JAKARTA, Gonesia.com – Proyeksi pertumbuhan Indeks Harga Saham Gabungan (IHSG) menunjukkan optimisme kuat dengan target menembus level 7.000 pada penghujung tahun 2026 mendatang.
Optimisme ini muncul di tengah dinamika pasar yang mencatatkan penguatan signifikan pada perdagangan Senin (13/7/2026).
Indeks acuan domestik tersebut berhasil ditutup di level 6.037 atau mengalami kenaikan sebesar 1,92 persen dibandingkan penutupan akhir pekan sebelumnya.
Secara mingguan, IHSG mencatatkan apresiasi sebesar 2,06 persen.
Kinerja bulanan indeks juga menunjukkan tren positif dengan kenaikan sebesar 0,5 persen.
Associate Director of Research and Investment Pilarmas Investindo Sekuritas, Maximilianus Nico Demus, mencermati sejumlah sentimen krusial yang akan membayangi pergerakan pasar dalam beberapa waktu ke depan.
Ia menyoroti bahwa data ekonomi dari Amerika Serikat berpotensi memberikan tekanan terhadap pasar modal Indonesia.

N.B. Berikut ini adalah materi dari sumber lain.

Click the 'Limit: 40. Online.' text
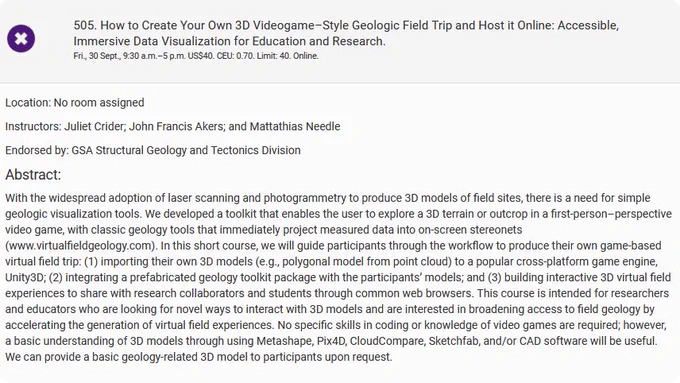 coord(288,56)
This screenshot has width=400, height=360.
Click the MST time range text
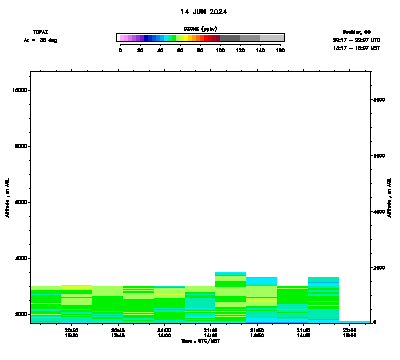coord(356,48)
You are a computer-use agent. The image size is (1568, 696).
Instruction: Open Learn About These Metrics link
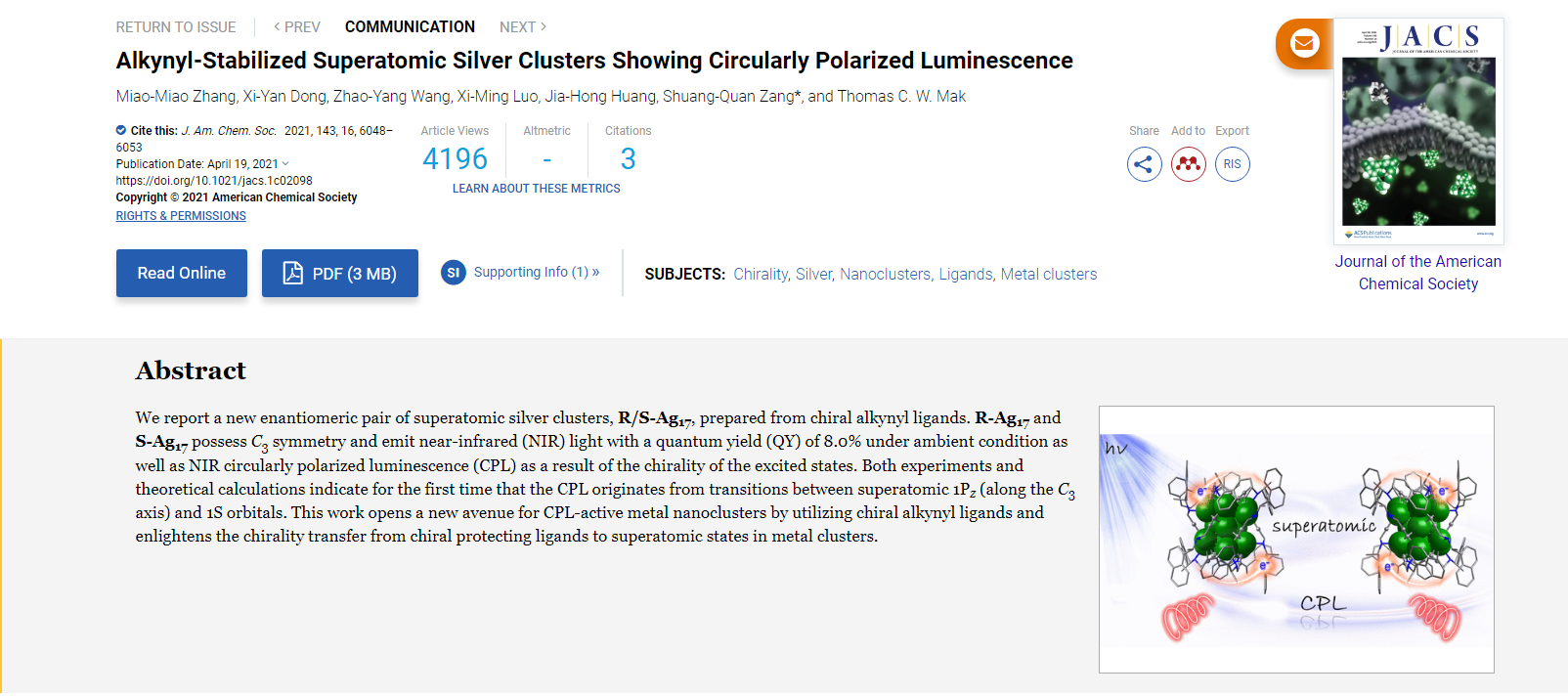point(536,189)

Selain itu, ketegangan geopolitik global saat ini menjadi faktor risiko yang patut diwaspadai oleh para pelaku pasar.
Eskalasi konflik tersebut dinilai mampu memberikan dampak negatif terhadap pasar Indonesia yang selama ini dikenal memiliki karakteristik fragile atau rentan terhadap guncangan eksternal.
Mengenai dinamika pasar dalam jangka pendek, dia memproyeksikan pergerakan indeks akan berada pada rentang yang lebih moderat.

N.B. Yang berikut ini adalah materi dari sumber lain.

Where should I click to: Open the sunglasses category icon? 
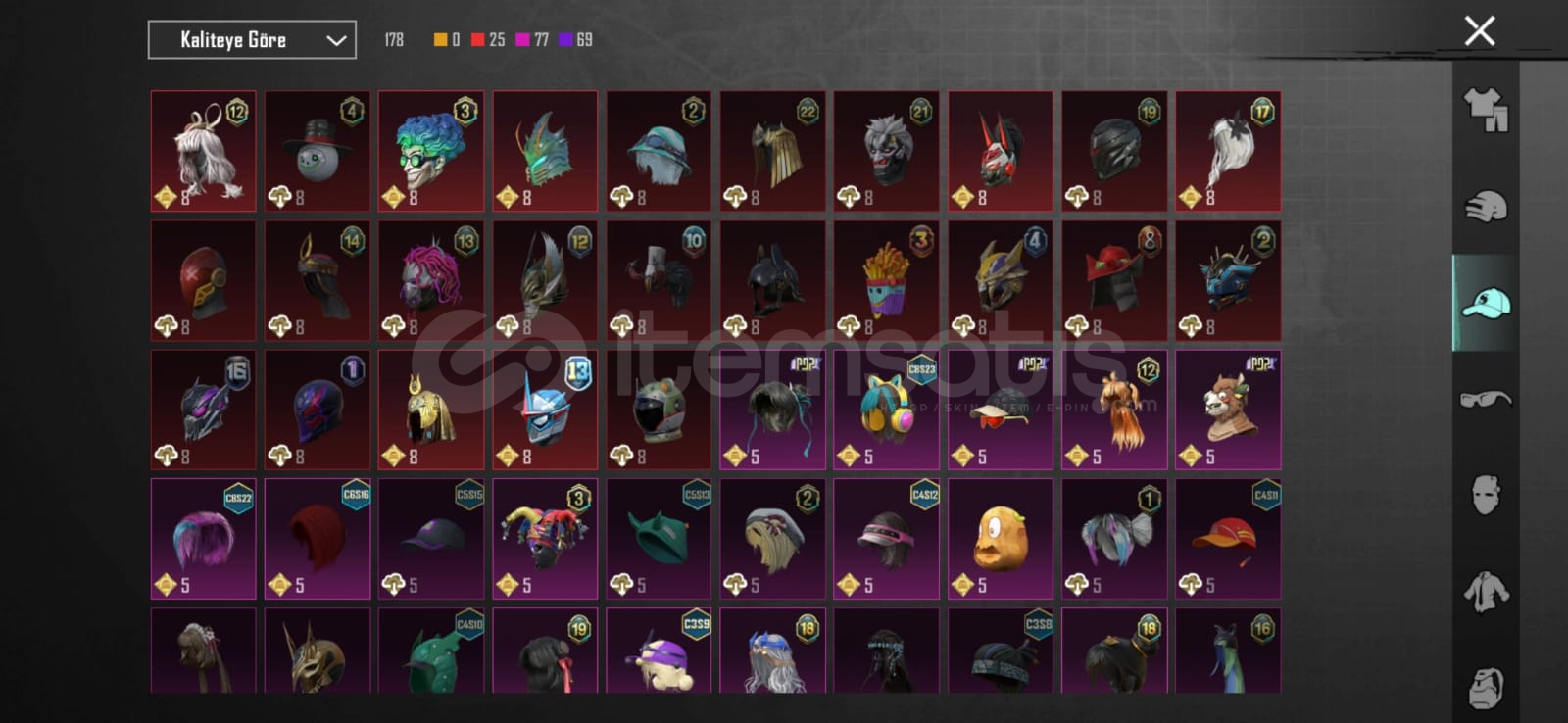click(1486, 399)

“Optimisme tetap ada, namun harus realistis. Kami melihat IHSG akan berada pada rentang 5.950 – 6.170 pada pekan ini,” ujarnya.
Memasuki paruh kedua tahun 2026, investor diimbau untuk tetap mencermati sejumlah tantangan makro yang mungkin terjadi.

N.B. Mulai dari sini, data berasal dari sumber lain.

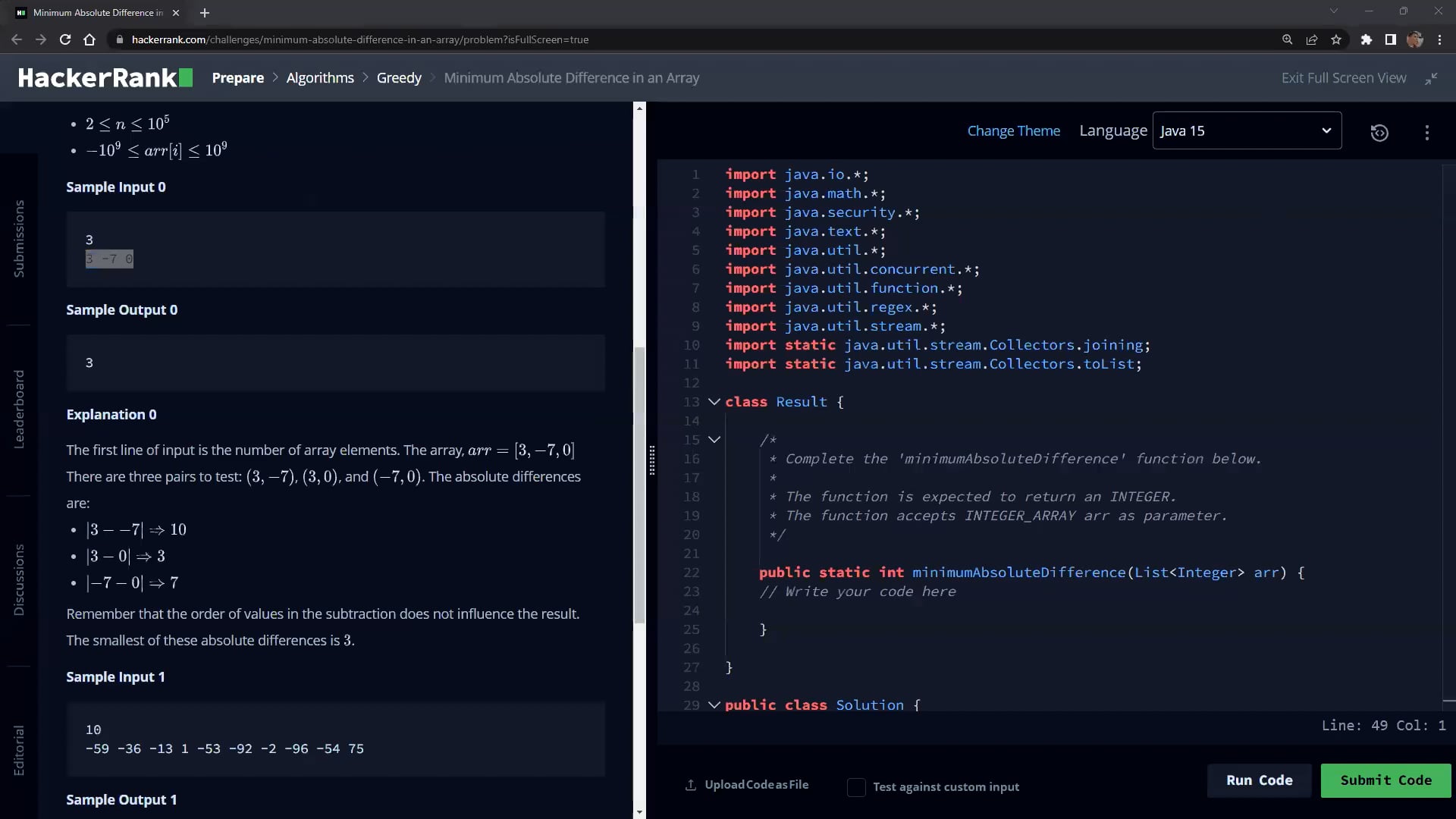
Task: Click the share page icon in address bar
Action: [x=1311, y=39]
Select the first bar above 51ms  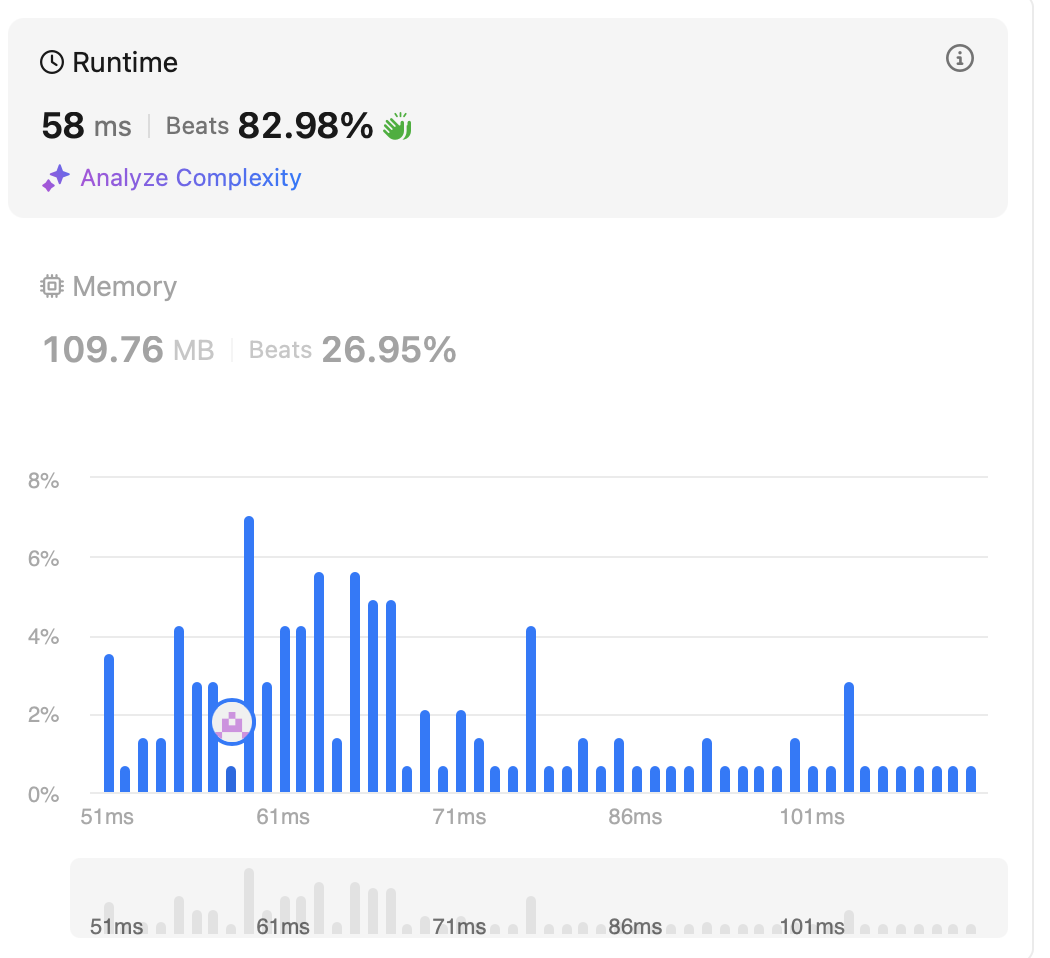pyautogui.click(x=109, y=723)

Beberapa isu strategis yang harus dipantau meliputi potensi eskalasi perang antara Amerika Serikat dan Iran serta fluktuasi harga minyak dunia.
Selain itu, investor perlu memperhatikan perkembangan terkait kebijakan MSCI dan potensi penurunan outlook dari lembaga pemeringkat internasional seperti Fitch dan Moody’s.
Ancaman penurunan kelas pasar modal Indonesia menjadi Frontier Market juga masih membayangi sentimen jangka panjang.
Ketidakpastian mengenai keberlanjutan program populis serta arah kebijakan fiskal pemerintah akan menjadi penentu utama stabilitas pasar ke depan.
Meski dihadapkan pada berbagai tantangan tersebut, ia tetap menaruh harapan besar terhadap performa IHSG hingga akhir tahun.
“Memasuki semester kedua, target IHSG di akhir tahun 2026 di kisaran 6.390 – 7.470,” tuturnya.
Untuk memaksimalkan potensi keuntungan di tengah kondisi pasar yang dinamis, pemilihan sektor menjadi kunci utama bagi para investor.
Ia menyarankan pelaku pasar untuk fokus pada sektor komoditas yang masih memiliki daya tahan kuat.
Selain itu, sektor consumer non-cyclical dan consumer cyclical diprediksi tetap menarik seiring dengan pola konsumsi masyarakat yang stabil.
Sektor finansial serta sektor kesehatan juga dinilai masih memiliki ruang pertumbuhan yang menjanjikan sepanjang paruh kedua tahun 2026.
Strategi diversifikasi portofolio yang terukur sangat disarankan guna menghadapi volatilitas yang mungkin terjadi di sisa tahun ini.